## Required task
List every line in the rows below that contains the string "with", copying each line in full. Match case exactly.

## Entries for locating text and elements

^^^^^^^^

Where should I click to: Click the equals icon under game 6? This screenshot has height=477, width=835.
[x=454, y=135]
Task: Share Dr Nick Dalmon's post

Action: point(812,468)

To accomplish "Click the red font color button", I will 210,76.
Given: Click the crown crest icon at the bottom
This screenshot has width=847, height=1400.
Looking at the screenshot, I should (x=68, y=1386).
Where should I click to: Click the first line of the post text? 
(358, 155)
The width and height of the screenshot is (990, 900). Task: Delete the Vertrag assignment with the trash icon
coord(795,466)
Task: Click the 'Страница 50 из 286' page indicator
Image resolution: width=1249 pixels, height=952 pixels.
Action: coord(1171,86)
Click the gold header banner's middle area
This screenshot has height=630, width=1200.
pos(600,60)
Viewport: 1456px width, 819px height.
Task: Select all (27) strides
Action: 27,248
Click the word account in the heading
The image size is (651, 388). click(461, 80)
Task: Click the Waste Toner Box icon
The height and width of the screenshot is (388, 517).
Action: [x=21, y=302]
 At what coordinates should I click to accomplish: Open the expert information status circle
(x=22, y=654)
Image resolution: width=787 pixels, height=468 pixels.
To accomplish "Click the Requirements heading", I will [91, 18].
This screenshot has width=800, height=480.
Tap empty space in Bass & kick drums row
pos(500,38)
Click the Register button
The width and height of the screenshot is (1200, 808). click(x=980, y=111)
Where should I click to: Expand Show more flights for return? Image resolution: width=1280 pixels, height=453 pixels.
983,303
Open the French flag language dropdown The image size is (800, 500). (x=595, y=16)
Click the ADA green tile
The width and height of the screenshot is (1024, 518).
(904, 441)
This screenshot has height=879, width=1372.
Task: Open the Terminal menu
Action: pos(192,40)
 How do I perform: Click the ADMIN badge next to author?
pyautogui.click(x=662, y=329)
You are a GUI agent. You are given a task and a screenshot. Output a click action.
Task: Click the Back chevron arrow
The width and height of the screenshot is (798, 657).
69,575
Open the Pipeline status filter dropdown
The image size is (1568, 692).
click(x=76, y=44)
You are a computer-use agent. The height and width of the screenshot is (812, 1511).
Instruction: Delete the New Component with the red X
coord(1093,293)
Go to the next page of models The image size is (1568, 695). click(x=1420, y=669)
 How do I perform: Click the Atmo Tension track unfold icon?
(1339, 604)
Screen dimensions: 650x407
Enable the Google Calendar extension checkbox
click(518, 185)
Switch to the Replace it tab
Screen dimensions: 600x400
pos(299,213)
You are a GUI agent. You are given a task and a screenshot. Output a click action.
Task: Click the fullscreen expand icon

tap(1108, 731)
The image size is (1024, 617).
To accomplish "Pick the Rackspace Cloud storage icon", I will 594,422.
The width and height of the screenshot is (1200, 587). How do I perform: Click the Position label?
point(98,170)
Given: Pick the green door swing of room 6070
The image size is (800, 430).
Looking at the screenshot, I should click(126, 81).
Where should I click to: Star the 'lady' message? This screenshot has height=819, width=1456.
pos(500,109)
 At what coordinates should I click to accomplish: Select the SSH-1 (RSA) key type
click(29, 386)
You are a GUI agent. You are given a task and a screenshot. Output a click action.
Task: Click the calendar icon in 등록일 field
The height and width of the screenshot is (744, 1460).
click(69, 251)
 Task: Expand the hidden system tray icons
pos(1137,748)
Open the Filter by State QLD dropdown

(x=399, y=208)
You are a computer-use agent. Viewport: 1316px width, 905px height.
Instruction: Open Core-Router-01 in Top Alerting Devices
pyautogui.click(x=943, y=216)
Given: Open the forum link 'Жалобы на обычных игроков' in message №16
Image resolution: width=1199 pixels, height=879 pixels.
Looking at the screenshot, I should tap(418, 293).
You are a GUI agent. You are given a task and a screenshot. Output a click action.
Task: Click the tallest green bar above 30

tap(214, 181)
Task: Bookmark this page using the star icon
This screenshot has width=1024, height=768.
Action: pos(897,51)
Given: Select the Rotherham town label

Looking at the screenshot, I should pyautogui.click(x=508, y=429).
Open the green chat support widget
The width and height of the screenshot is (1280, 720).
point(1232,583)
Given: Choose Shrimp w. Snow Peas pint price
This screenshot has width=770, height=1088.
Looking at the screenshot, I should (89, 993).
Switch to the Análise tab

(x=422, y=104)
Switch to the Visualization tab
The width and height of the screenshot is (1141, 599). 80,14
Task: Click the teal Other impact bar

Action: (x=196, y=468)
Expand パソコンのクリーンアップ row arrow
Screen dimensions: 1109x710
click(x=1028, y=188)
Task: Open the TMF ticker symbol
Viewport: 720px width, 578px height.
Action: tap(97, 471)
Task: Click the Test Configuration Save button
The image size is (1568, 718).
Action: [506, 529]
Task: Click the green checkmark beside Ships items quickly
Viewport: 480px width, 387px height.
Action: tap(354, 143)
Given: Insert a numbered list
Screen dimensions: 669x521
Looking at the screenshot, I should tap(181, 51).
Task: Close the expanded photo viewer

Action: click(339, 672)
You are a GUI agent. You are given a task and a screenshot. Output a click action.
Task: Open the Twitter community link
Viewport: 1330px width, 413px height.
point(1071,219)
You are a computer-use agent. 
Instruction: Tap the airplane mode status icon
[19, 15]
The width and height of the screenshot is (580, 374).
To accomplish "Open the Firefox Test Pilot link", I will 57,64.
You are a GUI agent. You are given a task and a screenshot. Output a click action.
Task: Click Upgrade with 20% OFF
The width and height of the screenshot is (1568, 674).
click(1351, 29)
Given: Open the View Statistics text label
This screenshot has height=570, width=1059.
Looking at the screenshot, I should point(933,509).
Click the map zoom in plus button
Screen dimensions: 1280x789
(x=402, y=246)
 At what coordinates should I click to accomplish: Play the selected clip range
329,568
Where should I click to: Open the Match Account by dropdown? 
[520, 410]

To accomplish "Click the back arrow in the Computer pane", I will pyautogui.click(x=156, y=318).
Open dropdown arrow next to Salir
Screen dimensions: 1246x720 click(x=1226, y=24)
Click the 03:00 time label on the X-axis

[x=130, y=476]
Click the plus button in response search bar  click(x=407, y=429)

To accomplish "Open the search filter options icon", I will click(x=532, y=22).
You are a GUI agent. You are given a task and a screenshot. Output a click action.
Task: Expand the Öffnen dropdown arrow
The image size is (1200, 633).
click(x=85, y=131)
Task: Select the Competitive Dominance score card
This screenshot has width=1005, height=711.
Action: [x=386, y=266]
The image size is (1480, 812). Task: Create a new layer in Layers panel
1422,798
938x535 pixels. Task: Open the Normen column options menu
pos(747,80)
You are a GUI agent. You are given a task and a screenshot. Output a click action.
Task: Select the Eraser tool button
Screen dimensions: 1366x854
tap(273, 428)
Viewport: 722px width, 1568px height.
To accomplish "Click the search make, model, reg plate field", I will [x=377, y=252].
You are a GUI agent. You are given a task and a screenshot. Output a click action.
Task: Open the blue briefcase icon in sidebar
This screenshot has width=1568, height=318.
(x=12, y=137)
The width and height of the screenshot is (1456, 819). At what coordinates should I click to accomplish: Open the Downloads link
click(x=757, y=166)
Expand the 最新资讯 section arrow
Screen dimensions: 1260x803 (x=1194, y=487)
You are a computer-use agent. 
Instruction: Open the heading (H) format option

^^^^^^^^

## Result for this task
The width and height of the screenshot is (990, 900). Task: Delete the Vertrag assignment with the trash icon
Instruction: Delete the New Component with the red X
Task: Click Upgrade with 20% OFF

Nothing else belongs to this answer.